• EXTRACT PROVIDED
------------------------------------------------
• U.S.

RELIEF: Applied Economy

6 minute read

Last week the U. S. people were witnessing and undergoing an experiment in applied Economy. The Congressmen who initiated it having gone home to their guinea pigs, the officials who had to direct it from Washington went sadly but not silently to work.

“PWA simply has no funds to administer any program beyond next June 30,” said Federal Works Administrator John M. Carmody, explaining why he must fire half his staff of 10/417 by January i, wind up all PWA public housing, power and similar projects by the end of fiscal 1940.

Works Projects’ Commissioner Francis C. (“Pink”) Harrington, with a reduced appropriation ($1,477,000,000) pared his rolls from 2,200,000 as of last week toward 1,800,000 by mid-September. By September i he must discharge 650,000 (one in three) WPAsters who have been on the rolls 18 months or longer. Off “on furlough” must go 56,500 of Ohio’s 166,700; 62,200 of Pennsylvania’s 153,000; 22,900 of New Jersey’s 67,900; 22,400 of California’s 89,800; 11,200 of Alabama’s 42,100; 400 of smallest Nevada’s 1,600. About half will be replaced with other applicants. If the record of previously discharged WPAsters holds good, only 15% of the 650,000 will find private jobs; those who do will average $2.98 per week. The rest must crowd onto overloaded local home relief rolls.

In further obedience to Congress, “Pink” Harrington last week: 1) warned subordinate officials to shun local, State and national politics, on pain of dismissal; 2) reduced the differences between WPA wages in the South and other regions. He increased the minimum pay for common labor in the South from $19 per month to $31.20 in rural areas, the maximum in cities from $35 to $50.70, meantime readjusting rates elsewhere to hike the national average from $53 to $55.50. Even this beneficence had a shock effect on the South where WPA pay already was sufficiently above private pay (for farm hands, domestics, etc.) to make labor hard to please.
------------------------------------------------
• MATERIAL SUPPLIED
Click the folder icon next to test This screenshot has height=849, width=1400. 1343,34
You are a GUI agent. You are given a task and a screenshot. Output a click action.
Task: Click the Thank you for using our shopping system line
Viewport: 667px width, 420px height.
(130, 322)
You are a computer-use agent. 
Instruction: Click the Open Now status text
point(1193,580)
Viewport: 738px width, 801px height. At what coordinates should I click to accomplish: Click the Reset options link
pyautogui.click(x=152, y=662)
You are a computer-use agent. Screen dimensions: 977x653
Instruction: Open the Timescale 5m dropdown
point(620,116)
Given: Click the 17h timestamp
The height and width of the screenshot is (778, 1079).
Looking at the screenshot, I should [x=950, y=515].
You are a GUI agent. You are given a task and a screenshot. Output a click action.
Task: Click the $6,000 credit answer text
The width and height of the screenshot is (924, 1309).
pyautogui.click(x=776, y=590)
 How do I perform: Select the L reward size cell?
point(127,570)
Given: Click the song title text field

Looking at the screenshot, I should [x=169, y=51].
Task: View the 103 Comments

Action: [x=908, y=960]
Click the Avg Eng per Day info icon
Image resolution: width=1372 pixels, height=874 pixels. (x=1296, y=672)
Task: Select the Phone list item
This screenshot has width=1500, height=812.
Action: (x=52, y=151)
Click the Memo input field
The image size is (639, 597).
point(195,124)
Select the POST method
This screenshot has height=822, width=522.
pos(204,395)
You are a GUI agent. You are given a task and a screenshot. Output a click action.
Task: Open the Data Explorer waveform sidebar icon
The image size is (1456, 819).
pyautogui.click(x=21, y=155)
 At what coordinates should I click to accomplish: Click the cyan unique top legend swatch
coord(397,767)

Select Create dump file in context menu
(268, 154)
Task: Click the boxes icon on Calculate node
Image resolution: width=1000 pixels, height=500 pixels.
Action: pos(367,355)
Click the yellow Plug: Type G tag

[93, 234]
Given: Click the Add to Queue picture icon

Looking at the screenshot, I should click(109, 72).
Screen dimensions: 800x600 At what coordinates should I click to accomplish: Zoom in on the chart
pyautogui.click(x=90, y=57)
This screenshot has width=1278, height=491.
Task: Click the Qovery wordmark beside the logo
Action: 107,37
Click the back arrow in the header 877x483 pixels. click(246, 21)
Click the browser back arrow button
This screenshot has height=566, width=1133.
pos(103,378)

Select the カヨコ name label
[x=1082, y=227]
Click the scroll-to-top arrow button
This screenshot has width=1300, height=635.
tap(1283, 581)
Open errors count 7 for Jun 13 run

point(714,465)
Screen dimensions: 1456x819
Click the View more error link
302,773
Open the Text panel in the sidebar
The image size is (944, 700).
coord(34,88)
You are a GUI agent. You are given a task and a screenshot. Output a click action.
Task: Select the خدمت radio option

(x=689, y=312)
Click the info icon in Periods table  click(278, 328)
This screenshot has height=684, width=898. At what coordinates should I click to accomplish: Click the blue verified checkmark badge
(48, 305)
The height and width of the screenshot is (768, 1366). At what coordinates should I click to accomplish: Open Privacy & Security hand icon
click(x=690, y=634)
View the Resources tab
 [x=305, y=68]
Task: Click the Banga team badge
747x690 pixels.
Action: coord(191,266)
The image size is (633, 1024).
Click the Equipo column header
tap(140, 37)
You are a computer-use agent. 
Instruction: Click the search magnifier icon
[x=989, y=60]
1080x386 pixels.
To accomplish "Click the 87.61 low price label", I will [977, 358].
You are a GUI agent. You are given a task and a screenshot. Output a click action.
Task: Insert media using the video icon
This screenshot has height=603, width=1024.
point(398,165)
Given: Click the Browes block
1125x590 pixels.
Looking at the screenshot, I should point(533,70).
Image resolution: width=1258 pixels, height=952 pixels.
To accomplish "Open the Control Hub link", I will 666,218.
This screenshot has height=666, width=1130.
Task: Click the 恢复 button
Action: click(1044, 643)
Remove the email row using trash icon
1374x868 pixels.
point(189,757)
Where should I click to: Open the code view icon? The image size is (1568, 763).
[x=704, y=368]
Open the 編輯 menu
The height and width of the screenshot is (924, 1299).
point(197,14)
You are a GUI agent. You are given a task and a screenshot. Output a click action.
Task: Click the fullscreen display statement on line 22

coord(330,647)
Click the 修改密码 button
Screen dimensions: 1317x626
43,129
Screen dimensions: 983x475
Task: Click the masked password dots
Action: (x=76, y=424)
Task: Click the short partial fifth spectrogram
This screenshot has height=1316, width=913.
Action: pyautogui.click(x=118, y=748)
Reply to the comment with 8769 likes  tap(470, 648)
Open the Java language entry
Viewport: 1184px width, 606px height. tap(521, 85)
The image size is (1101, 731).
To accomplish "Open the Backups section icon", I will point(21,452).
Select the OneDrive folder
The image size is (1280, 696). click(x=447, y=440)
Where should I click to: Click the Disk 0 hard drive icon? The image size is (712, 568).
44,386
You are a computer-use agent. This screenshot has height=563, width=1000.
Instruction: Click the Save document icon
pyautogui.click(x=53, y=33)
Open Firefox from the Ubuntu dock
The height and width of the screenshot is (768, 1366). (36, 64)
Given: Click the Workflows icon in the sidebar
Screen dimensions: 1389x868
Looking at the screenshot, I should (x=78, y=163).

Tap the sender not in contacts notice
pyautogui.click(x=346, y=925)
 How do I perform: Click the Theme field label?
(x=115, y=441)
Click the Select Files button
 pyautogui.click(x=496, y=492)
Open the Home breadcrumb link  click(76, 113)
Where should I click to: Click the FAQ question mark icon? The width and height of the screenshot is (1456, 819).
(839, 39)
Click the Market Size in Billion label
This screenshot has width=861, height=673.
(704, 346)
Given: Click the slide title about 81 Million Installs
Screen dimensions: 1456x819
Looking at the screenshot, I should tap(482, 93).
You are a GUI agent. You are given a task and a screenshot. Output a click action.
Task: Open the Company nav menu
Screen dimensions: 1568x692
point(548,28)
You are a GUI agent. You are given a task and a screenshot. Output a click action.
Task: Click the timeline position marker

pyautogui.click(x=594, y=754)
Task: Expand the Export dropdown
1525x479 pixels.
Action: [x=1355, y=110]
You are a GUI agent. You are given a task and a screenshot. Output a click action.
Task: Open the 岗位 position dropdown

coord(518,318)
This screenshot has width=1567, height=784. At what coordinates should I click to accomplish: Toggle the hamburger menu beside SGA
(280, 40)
------------------------------------------------
• YOUR OBJECTIVE
According to the relief article, what percentage of the 650,000 discharged WPA workers was expected to find private jobs if the record of earlier discharges held?

• THE OUTPUT
Only 15% of them.